PROBLEM DETAILS ▸
From the column on missile technology and China, reproduce word for word the passage that begins with the words containing "Based on the" and ends with "technology to China.".

──────── GIVEN TEXT ────────

Don Feder Corporate execs deliver body parts to Beijing

TREASON IS A CHARGE not to be made lightly. But how else would you describe revelations in The New York Times last week concerning the transfer of missile technology to China?

Loral Space and Communications, and Hughes Electronics are among the many American corporations that are none too scrupulous in their dealings with the most loathsome regime on earth.

Loral has been using the Chinese to launch its communications satellites. In February 1996, one of these launches crashed. To avert a similar disaster, scientists from the Loral and Hughes studied the problem. Then, according to a Pentagon report, in violation of U.S. law, the team shared its findings with the People's Republic.

The Times noted that this data gave the Chinese "critical assistance in improving the satellite guidance systems of their rockets. The technology needed to put a commercial satellite in orbit is similar to that which guides a long-range nuclear missile to its target." Like the missiles a Chinese general threatened to lob at Los Angeles during the 1996 Taiwan crisis?

Based on the Pentagon report, the Justice department started a criminal investigation. A grand jury was impaneled to consider indictments.

Then, two month ago (in a move strongly opposed by Justice), the president foreclosed the possibility of prosecution by authorizing Loral to export similar technology to China.

Not coincidentally, Loral's CEO, Bernard Schwartz, gave $421,000 to the Democratic Party last year.

Like our aerospace industry, Bill Clinton has been profitably engaged in the China trade.

In 1996, Little Rock restaurateur Charlie Trie funneled more than $1 million to the Clinton campaign from a group of Macao casino owners with ties to the People's Liberation Army. Beijing bagmen, including Johnny Chung and John Huang, swarmed all over the White House.

In return, the administration has approved an astounding array of exports to the People's Republic, including, says the Center for Security Policy, "machine tools used to manufacture advanced military aircraft, jet engines suitable for use in fighter aircraft and cruise missiles ... and 46 supercomputers that have wound up in the Chinese military-industrial complex."

──────── SOURCE MATERIAL ────────

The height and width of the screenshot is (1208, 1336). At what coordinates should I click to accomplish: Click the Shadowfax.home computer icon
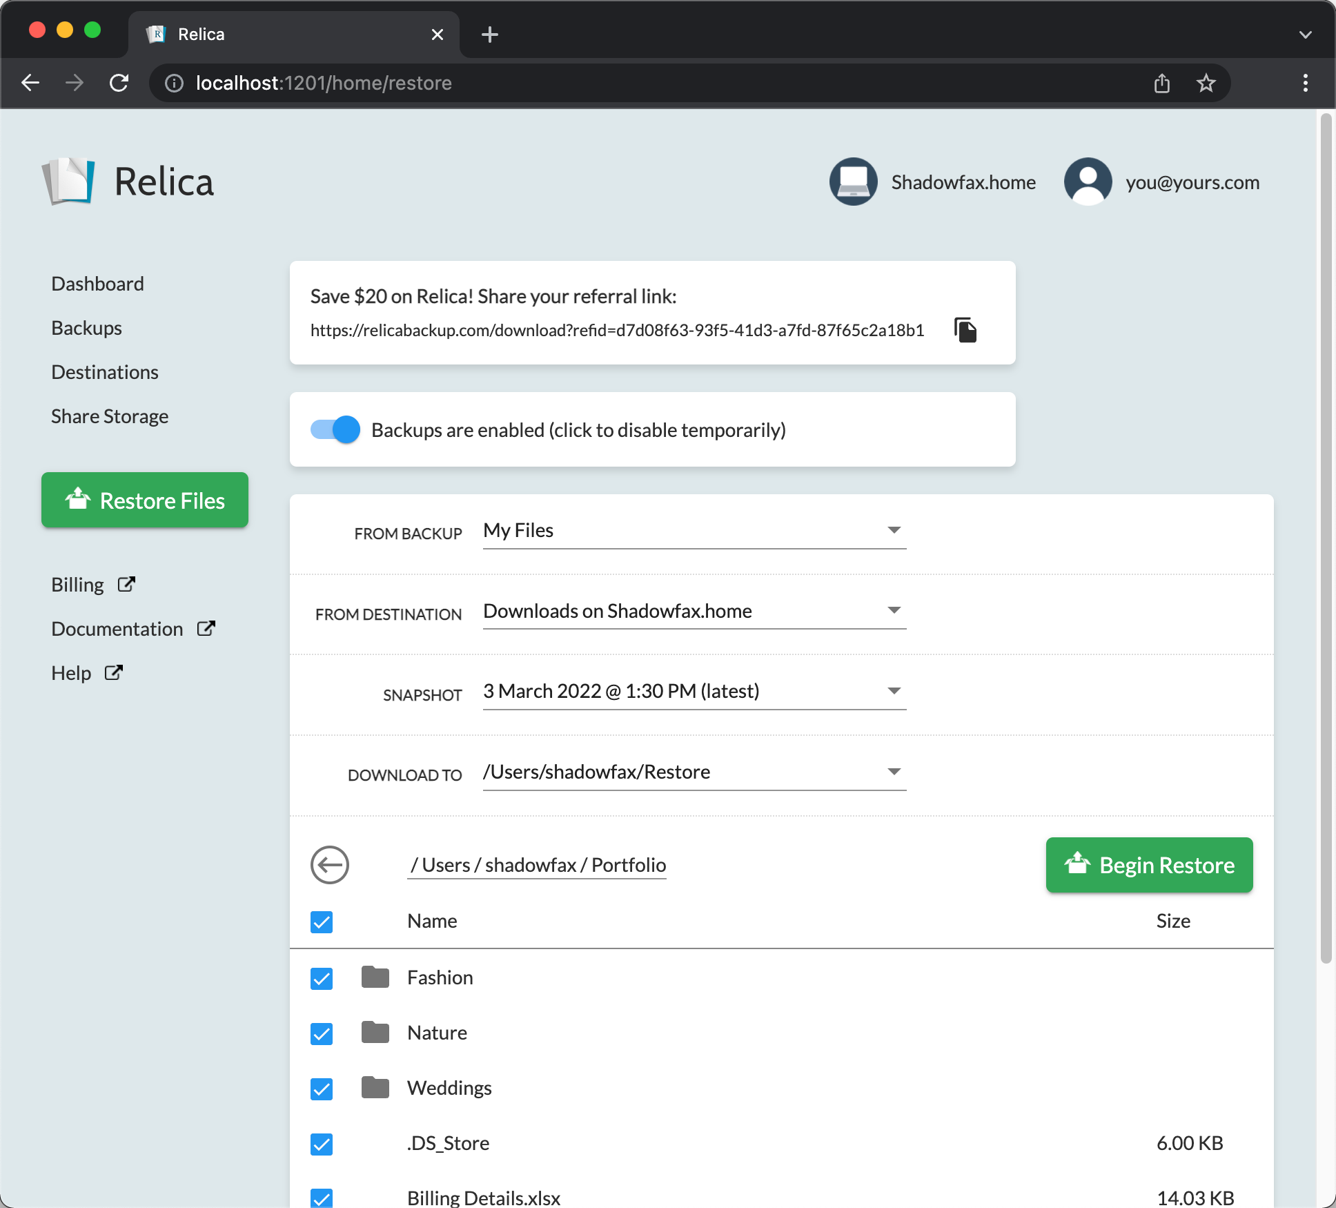coord(854,182)
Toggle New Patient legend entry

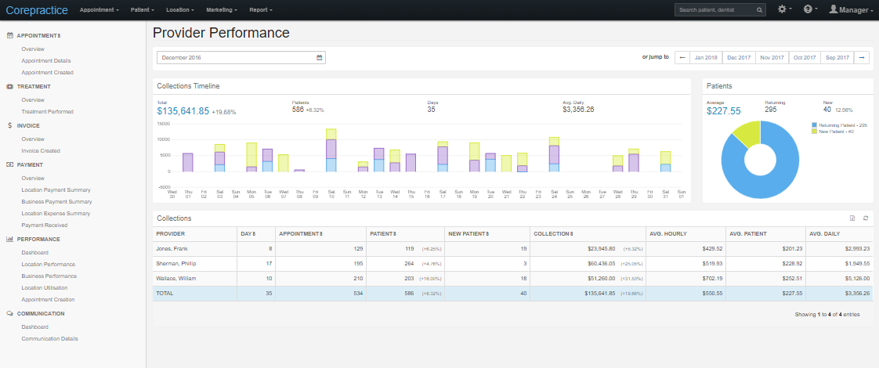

────────

THE OUTPUT ▸
Based on the Pentagon report, the Justice department started a criminal investigation. A grand jury was impaneled to consider indictments.

Then, two month ago (in a move strongly opposed by Justice), the president foreclosed the possibility of prosecution by authorizing Loral to export similar technology to China.